In a break from bad news, the California drought update has seen no changes in the last week.

CALIFORNIA, USA — Each and every Thursday, the US drought monitor releases new data and maps for drought conditions throughout the country.

Often in the West, and certainly for California, it's been heavily anticipated and often predicted to get worse each week with the lack of rain. In a rare change, the maps remain unchanged giving the state a break from bad news.

This non-update however is more or less expected as the Golden State traditionally sees a drastic drop-off of precipitation in June and snow melt is well underway. California still has 74% in Extreme Drought and 26% of the state in top-level Exceptional Drought. The areas covered by Exceptional Drought include the coastal range of Northern California and portions of the Sacramento Valley. The southern Sierra is also covered by Exceptional drought.

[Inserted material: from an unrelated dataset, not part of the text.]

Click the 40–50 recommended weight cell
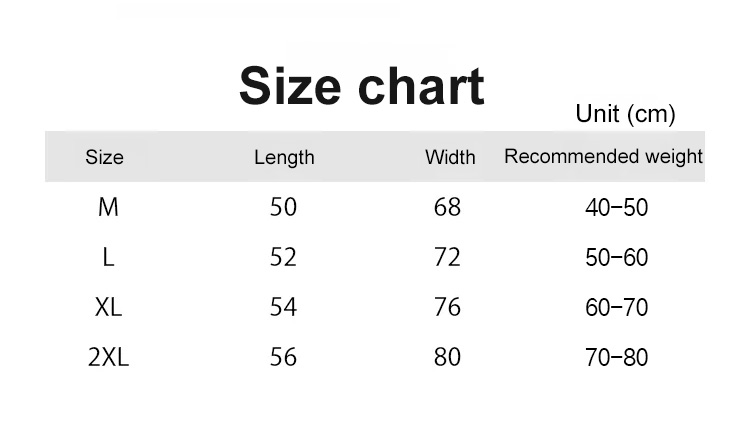This screenshot has width=750, height=427. coord(616,208)
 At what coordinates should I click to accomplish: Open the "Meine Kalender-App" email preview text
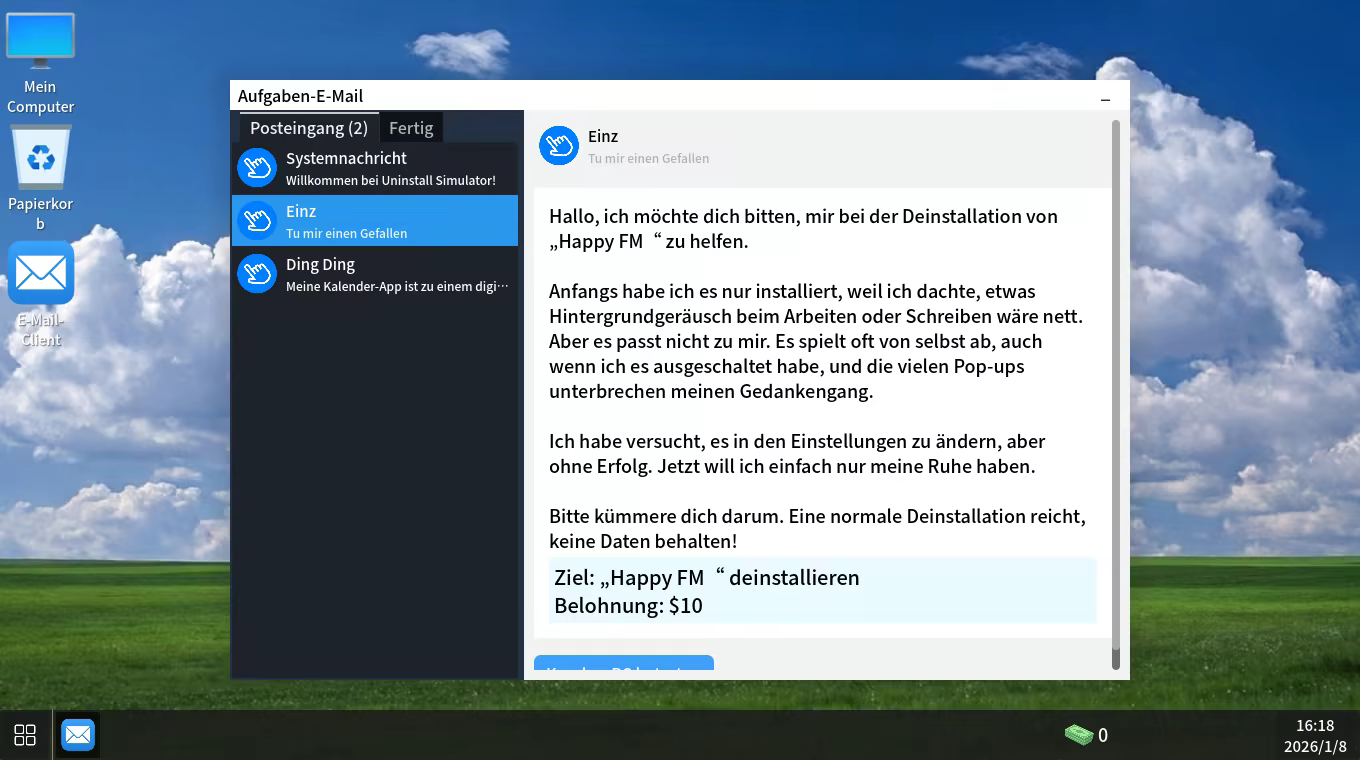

The drought in the western United States is putting California's reservoirs at dangerously low levels. This drought is hotter and drier than previous ones. That means the water is evaporating faster. Experts say the state’s more than 1,500 reservoirs are 50% lower than they should be this time of year. And the state Department of Water Resources predicts the water level at one key reservoir, Lake Oroville, could reach historic lows by late August.

California has a unique system of water capture and transportation, so the drought monitor does have some limitations. To accurately convey the true water accounting and impacts, it's difficult to nail down precise levels, but it's helpful as a general look at what is going on in the state based on the regions. 

The unfortunate fact of the climate in California is that the drought conditions are likely to persist until at least the fall. California's rainy season typically begins in October, at the earliest, but bigger storms that could ease some drought conditions would need to come early and often to reverse drought conditions for California.

The drought is making it harder for farmers to grow crops and for endangered fish species to survive. And it's tough for tourism as low water levels make the lakes less enticing for boaters.